Le gouvernement américain a ordonné la coupure de Fable 5 et Mythos 5, rappelant qu’en 1999, un ordinateur de bureau d’Apple, le Power Mac G4, avait également été jugé trop puissant pour circuler librement. En vertu de l’Export Administration Act de 1979, toute machine dépassant un gigaflop, soit un milliard d’opérations par seconde, était classée comme une arme potentielle et ne pouvait pas être exportée librement.

Cette situation rappelle un précédent, avec une touche de nostalgie. La décision du gouvernement américain de couper l’accès aux Fable 5 et Mythos 5 n’est pas la première à interdire un produit jugé trop puissant pour circuler librement. En 1999, la cible n’était pas une intelligence artificielle, mais un ordinateur personnel fabriqué par Apple.

Cette année-là, Apple lançait le Power Mac G4, considéré comme le premier ordinateur personnel à dépasser les performances d’un gigaflop, soit un milliard d’opérations par seconde. Cependant, une loi américaine de 1979, l’Export Administration Act, classait toute machine dépassant ce seuil comme une arme potentielle, afin d’éviter qu’elle ne soit accessible à des acteurs hostiles. Par conséquent, le G4 ne pouvait pas être exporté librement, notamment vers la Chine. En pratique, un Mac de bureau était classé au même niveau qu’une munition.

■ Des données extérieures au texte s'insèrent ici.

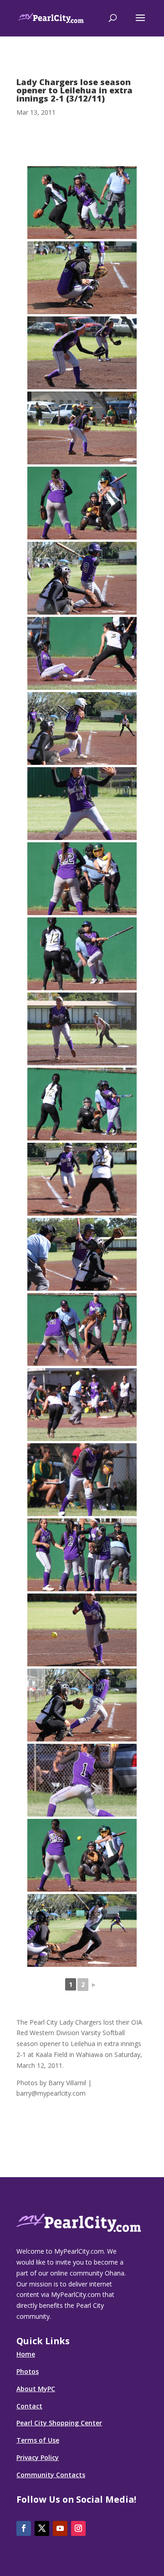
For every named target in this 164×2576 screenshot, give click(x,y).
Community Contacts (50, 2474)
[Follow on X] (42, 2528)
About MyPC (35, 2388)
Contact (29, 2406)
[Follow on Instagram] (78, 2528)
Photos (27, 2371)
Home (25, 2354)
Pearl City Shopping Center (59, 2422)
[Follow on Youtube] (60, 2528)
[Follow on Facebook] (23, 2528)
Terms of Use (37, 2440)
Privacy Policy (37, 2457)
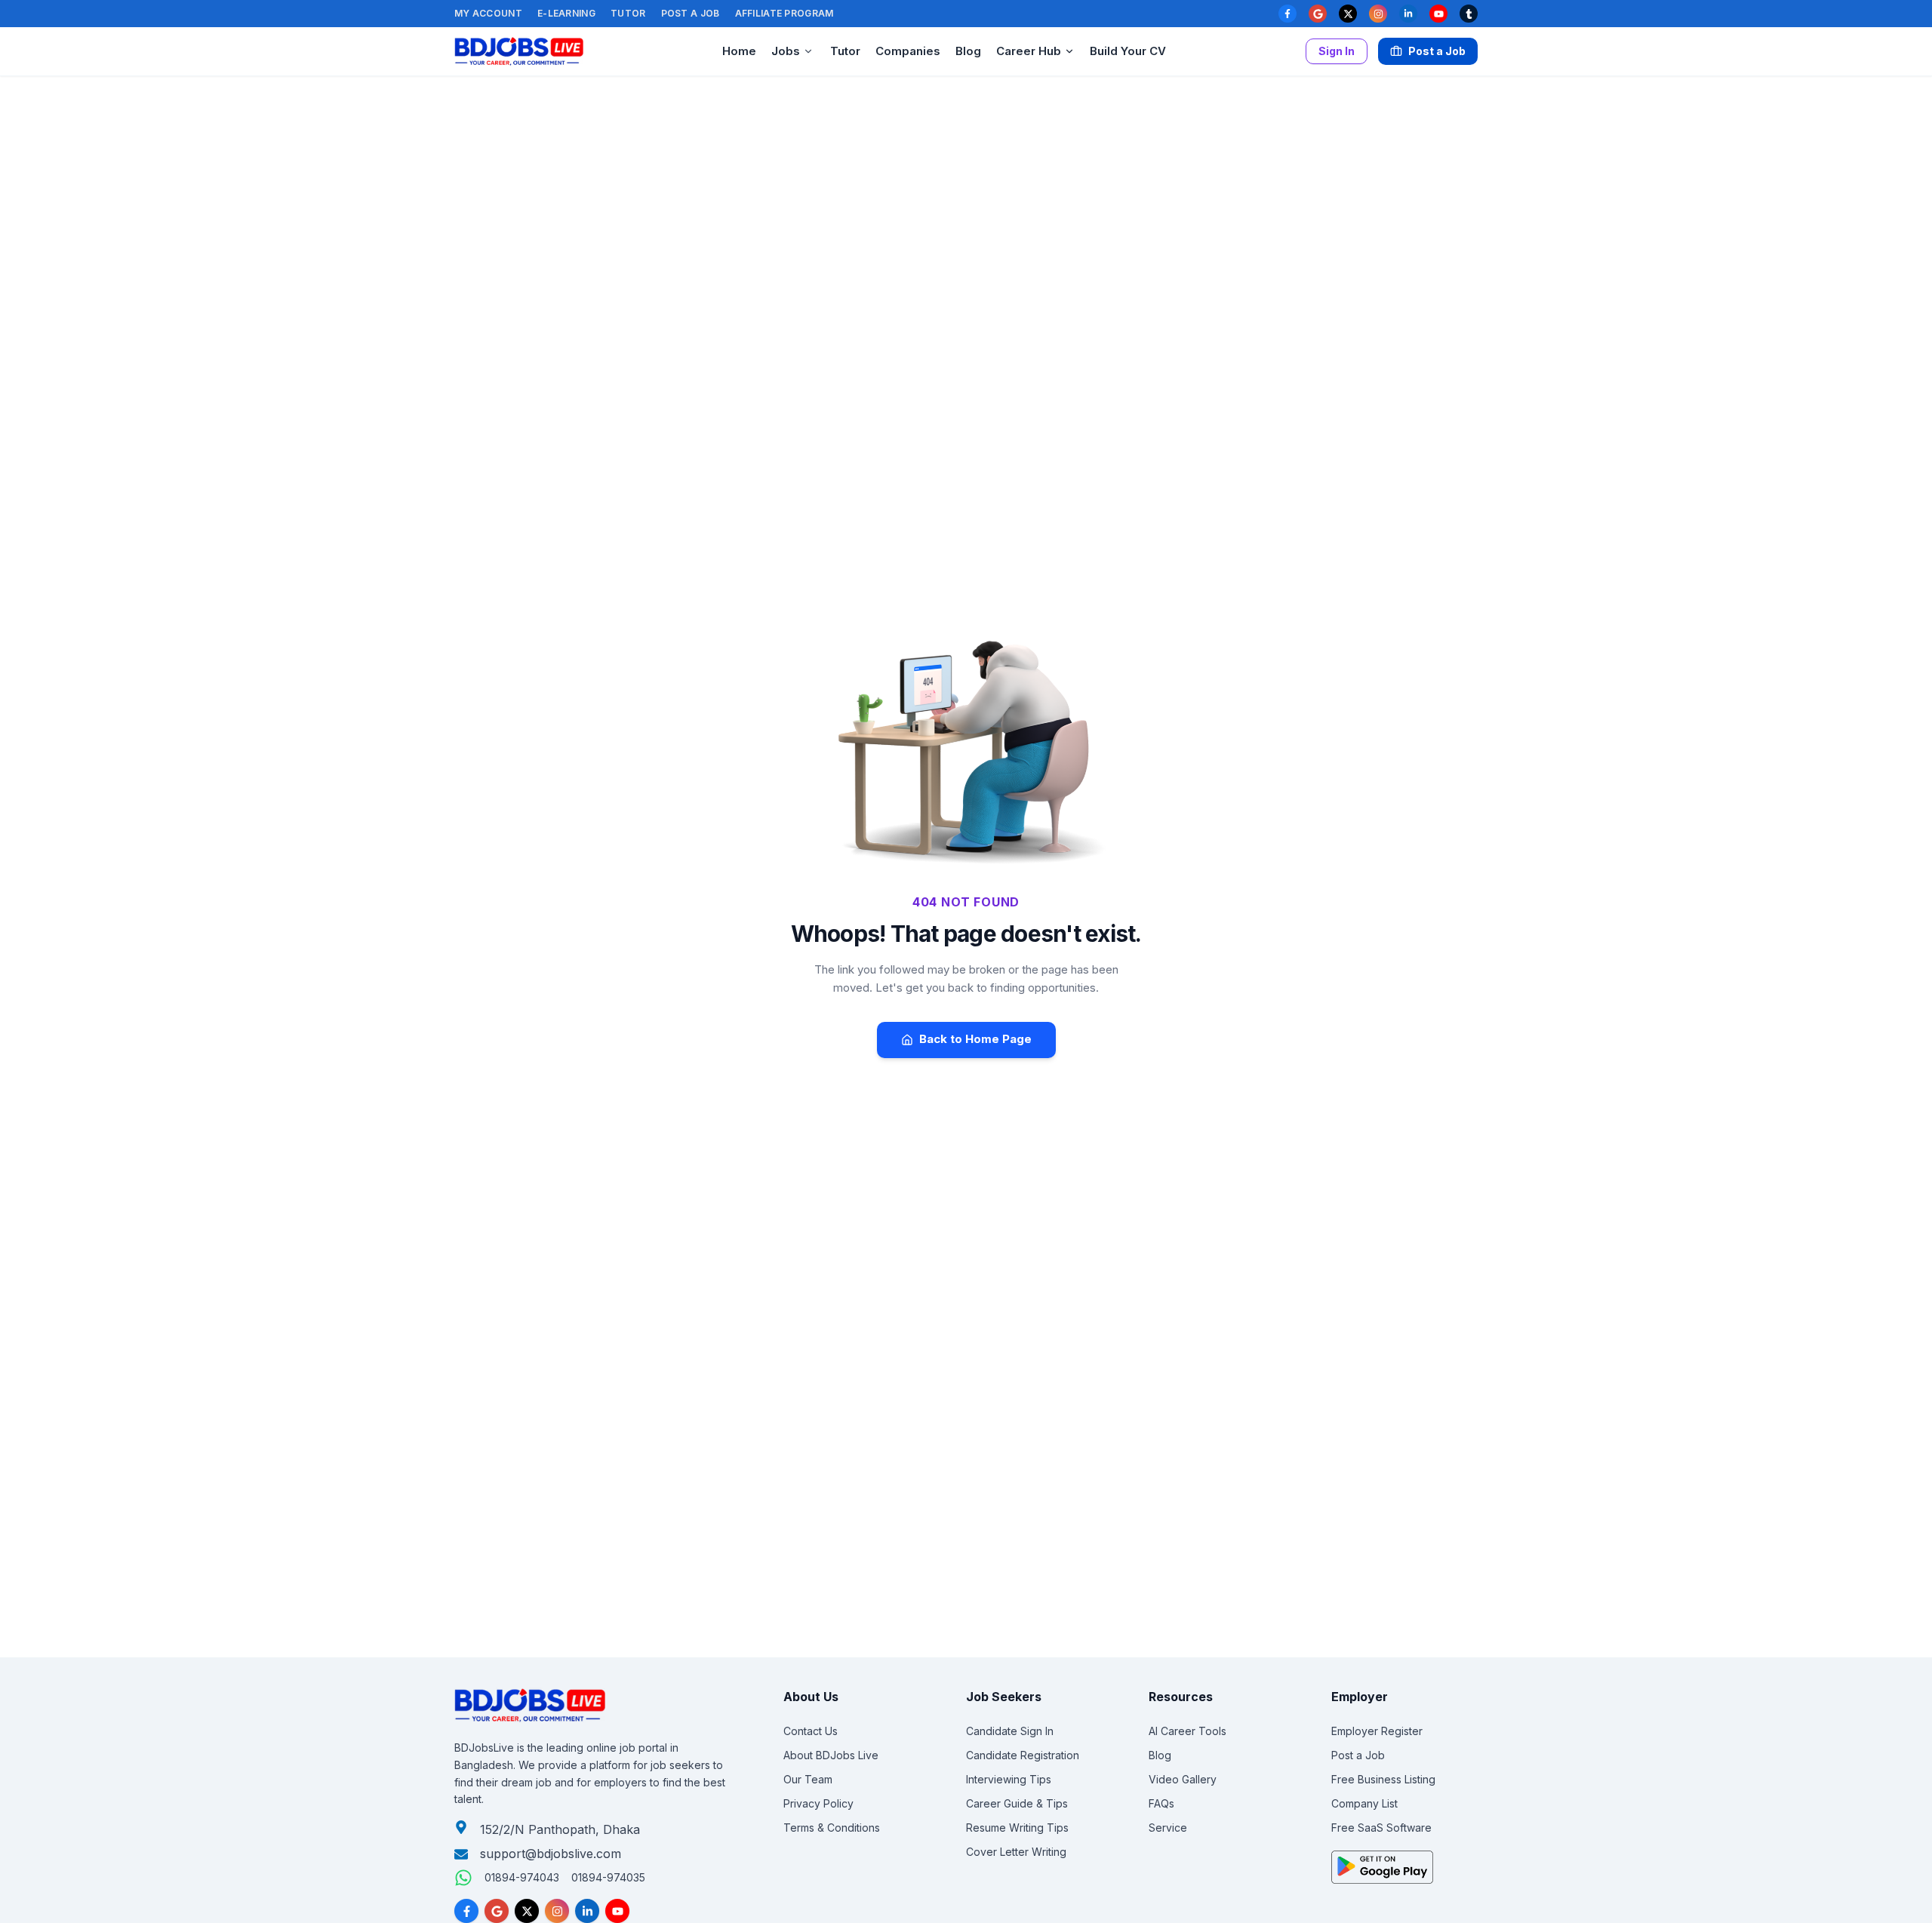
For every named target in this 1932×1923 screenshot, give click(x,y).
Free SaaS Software (1381, 1827)
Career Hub (1028, 51)
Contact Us (810, 1731)
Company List (1364, 1803)
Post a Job (690, 13)
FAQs (1161, 1803)
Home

Quand Apple faisait d’une restriction un argument de marketing
Alors qu’Anthropic subit cette coupure, Apple a adopté une approche inverse. La marque a promu le G4 comme le « premier supercalculateur personnel » et a diffusé une publicité télévisée où des chars entouraient l’ordinateur. La publicité se concluait par une remarque acerbe : les PC sous Pentium, eux, ne présentent aucun danger. Steve Jobs, à l’époque directeur intérimaire, a utilisé cette controverse pour écouler la machine à l’international tout en exerçant des pressions pour lever l’interdiction.
Pourtant, cette stratégie n’était pas tout à fait authentique. L’administration Clinton avait déjà décidé de relever le seuil d’exportation, une mesure devant entrer en vigueur en janvier 2000. Apple a simplement tiré parti d’une période de quelques mois pour transformer une règle désuète en atout marketing. Vingt-cinq ans plus tard, la décision concernant Anthropic suscite les réactions de la classe politique française, illustrant un changement d’échelle dans les enjeux.
La distinction réside dans le fait qu’aujourd’hui, un gigaflop semble dérisoire (un iPhone récent effectue des milliers d’opérations par seconde), tandis qu’une intelligence artificielle bloquée pour des raisons de sécurité nationale ne deviendra pas inoffensive dans six mois.